Felipe V –educado para no reinar y depender de una voluntad ajena- es un muñeco en manos de embajadores franceses como Amelot, ministros galos como Jean Orry y los numerosos miembros del partido francés en la Corte. Los Pactos de Familia certificarán el sometimiento español a las directrices emanadas desde París.

En estas condiciones –asegurado el dominio sobre España por el control absoluto del Estado-, París desiste de azuzar las tensiones separatistas. Y efectivamente, a pesar de que las condiciones internas eran propicias –implantación de un centralismo borbónico a ultranza, abolición por el decreto de Nueva Planta de los fueros y libertades locales-, la inexistencia de un impulso exterior hace desaparecer durante esta centuria cualquier episodio secesionista.

Dentro del proyecto de expansión napoleónica, el dominio sobre la península, sometida a cualquier precio a un férreo vasallaje, constituye un elemento esencial e irrenunciable.

Apoyándose en la camarilla godoyista, Napoleón primero somete al decrépito Estado borbónico a una estricta dependencia, transformándose España en un peón de los planes franceses, para luego preparar y ejecutar la invasión y ocupación del territorio peninsular.

Para incorporar a España como una colonia del imperio francés, Napoleón proyecta la anexión y fragmentación de España. Persiguiendo desde un principio la incorporación como meros departamentos franceses del territorio español al norte del Ebro, dinamitando el resto en tres virreinatos ocupados por monarcas títeres.

Fruto de esta política, y como ejemplo a trasladar al resto de España, París consumará, en 1812, la anexión en los hechos de Cataluña, sólo deshecha con la expulsión de las tropas napoleónicas.

Mientras el pueblo español, de forma especialmente combativa en Cataluña se levanta contra el invasor francés, Napoleón empuña la fragmentación como medio para eternizar el dominio galo.

El mismo Napoleón define con tajante claridad la voluntad francesa para España: “En esta situación… decidí aprovechar la ocasión única para librarme de esta rama de los Borbones, proseguir con mi propia dinastía el sistema de familia de Luis XIV y unir España a lo destinos de Francia (…) Es preciso que España sea francesa; para Francia he conquistado España, con su sangre, con sus brazos, con su oro. (…) He destronado a los Borbones sólo porque conviene a Francia y asegura mi dinastía. (…)Míos son los derechos de conquista; no importan las reformas, no importa el titulo de quien gobierne: rey de España, virrey, gobernador general, España debe ser francesa”.

● Retos:
(1) Según el fragmento, ¿en qué año consumó París la anexión de hecho de Cataluña?
(2) Enumera, por favor, todas las personas que el fragmento nombra por su nombre propio.
(3) Transcribe del fragmento la parte que arranca con las palabras que contienen "Dentro del proyecto" y acaba con "esencial e irrenunciable.".

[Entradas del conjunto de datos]
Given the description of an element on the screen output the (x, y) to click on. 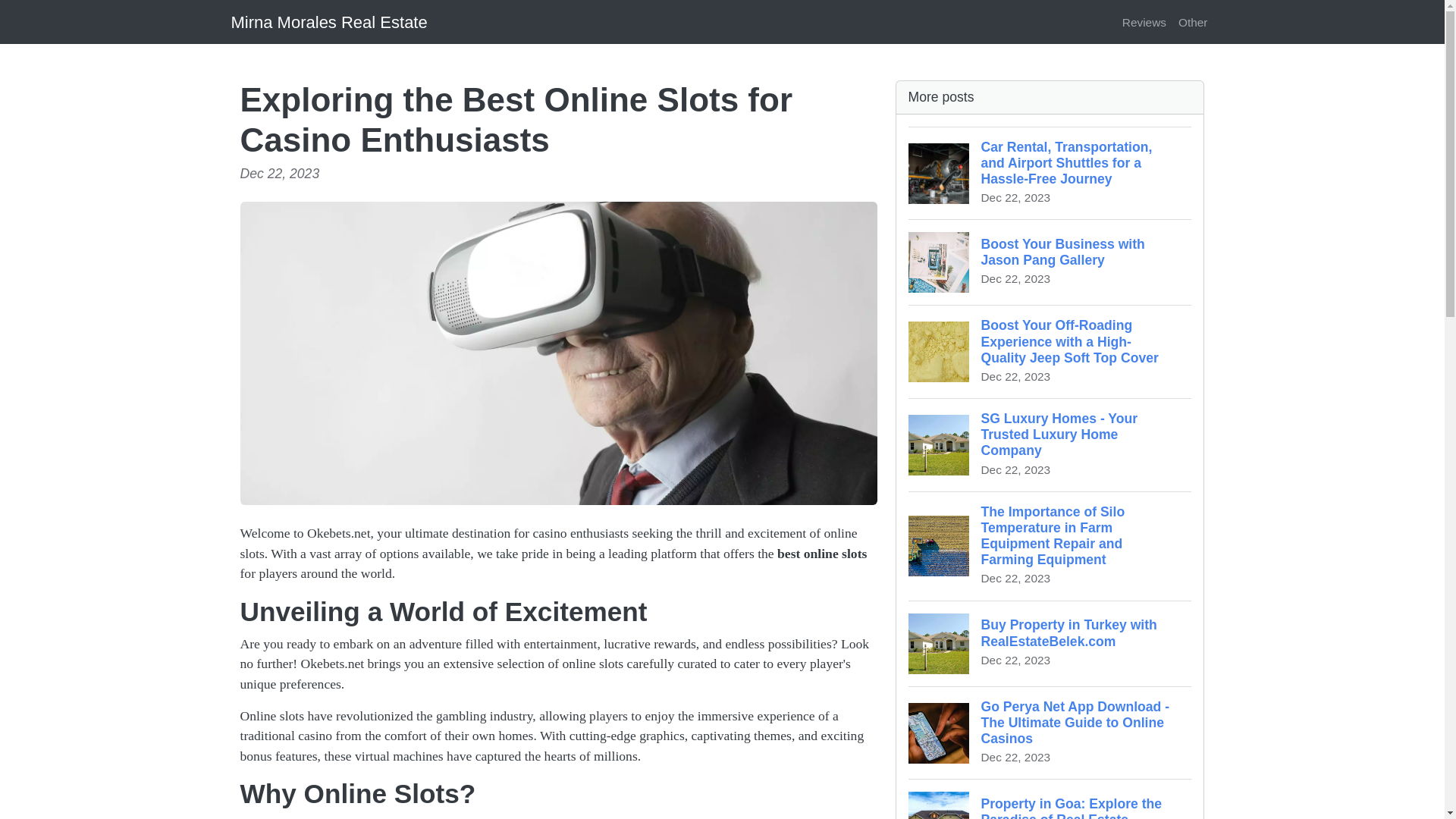
Other (1050, 261)
Mirna Morales Real Estate (1193, 21)
Reviews (1050, 643)
Given the description of an element on the screen output the (x, y) to click on. 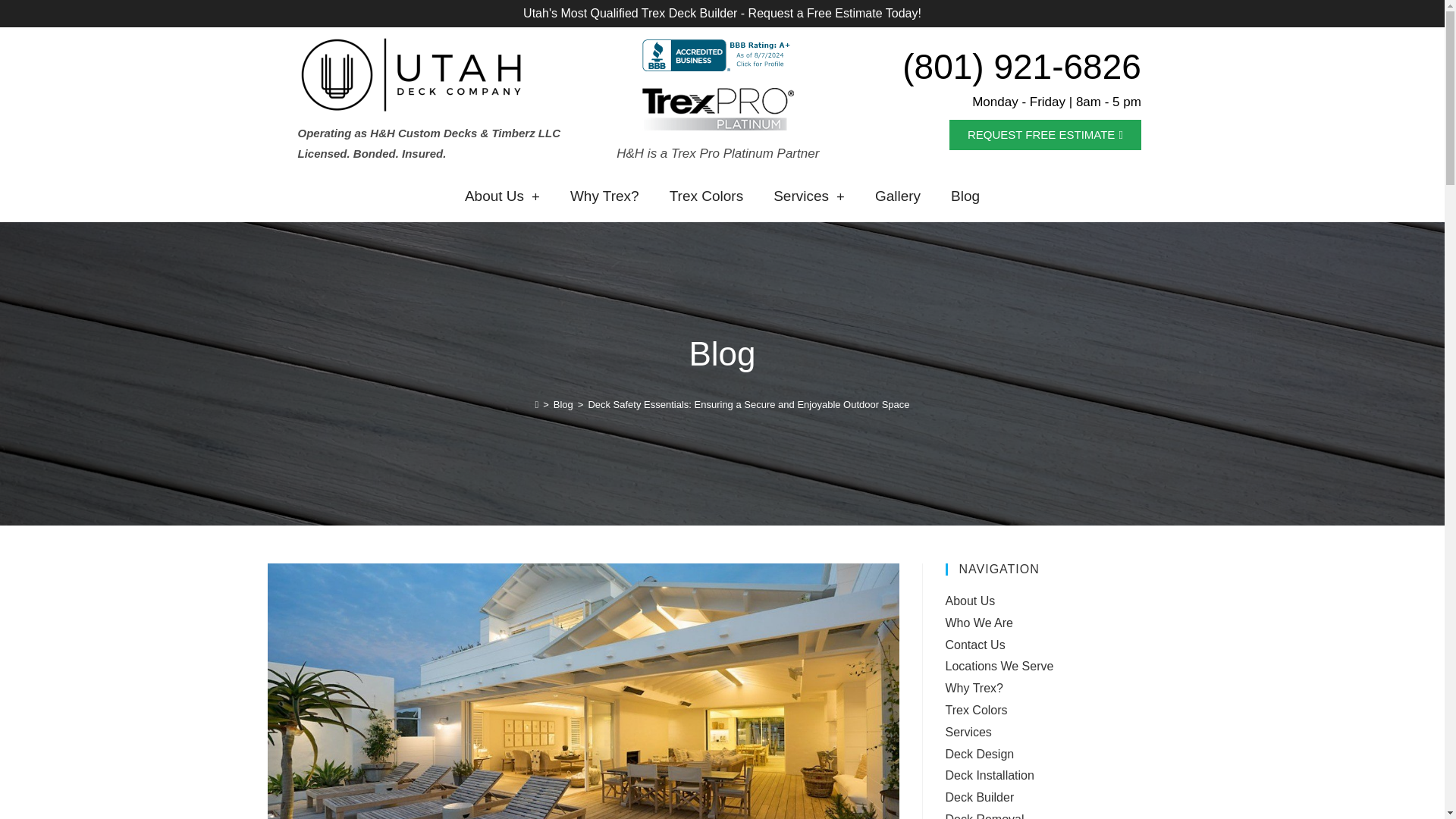
Blog (965, 196)
Why Trex? (603, 196)
About Us (501, 196)
REQUEST FREE ESTIMATE (1045, 134)
Services (809, 196)
Blog (563, 404)
Gallery (898, 196)
Trex Colors (705, 196)
Given the description of an element on the screen output the (x, y) to click on. 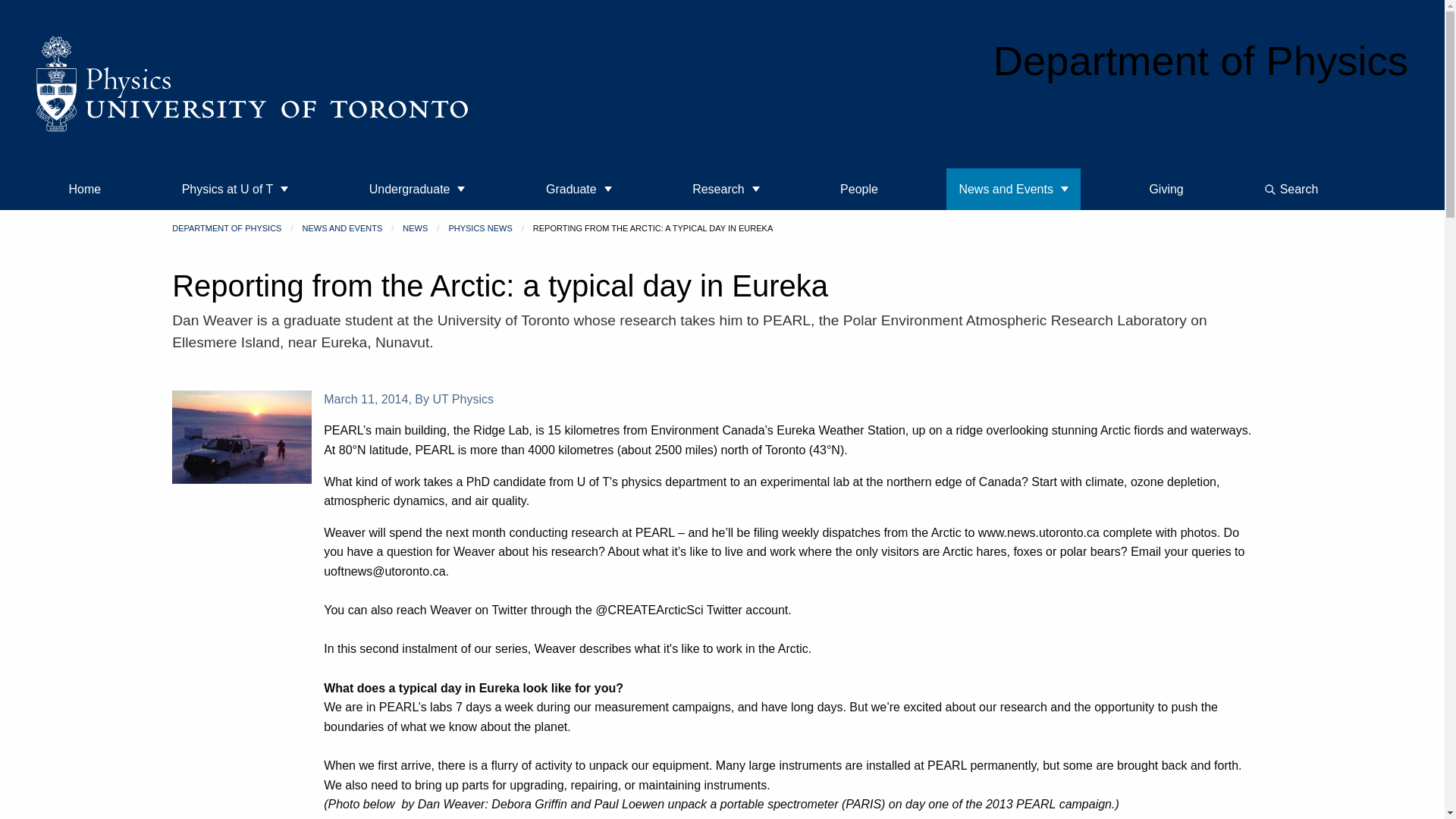
Graduate (579, 188)
Home (84, 188)
Undergraduate (416, 188)
Physics at U of T (235, 188)
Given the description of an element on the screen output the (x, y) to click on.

● Resultados:
(1) En 1812.

(2) Felipe V, Amelot, Jean Orry, Napoleón y Luis XIV.

(3)
Dentro del proyecto de expansión napoleónica, el dominio sobre la península, sometida a cualquier precio a un férreo vasallaje, constituye un elemento esencial e irrenunciable.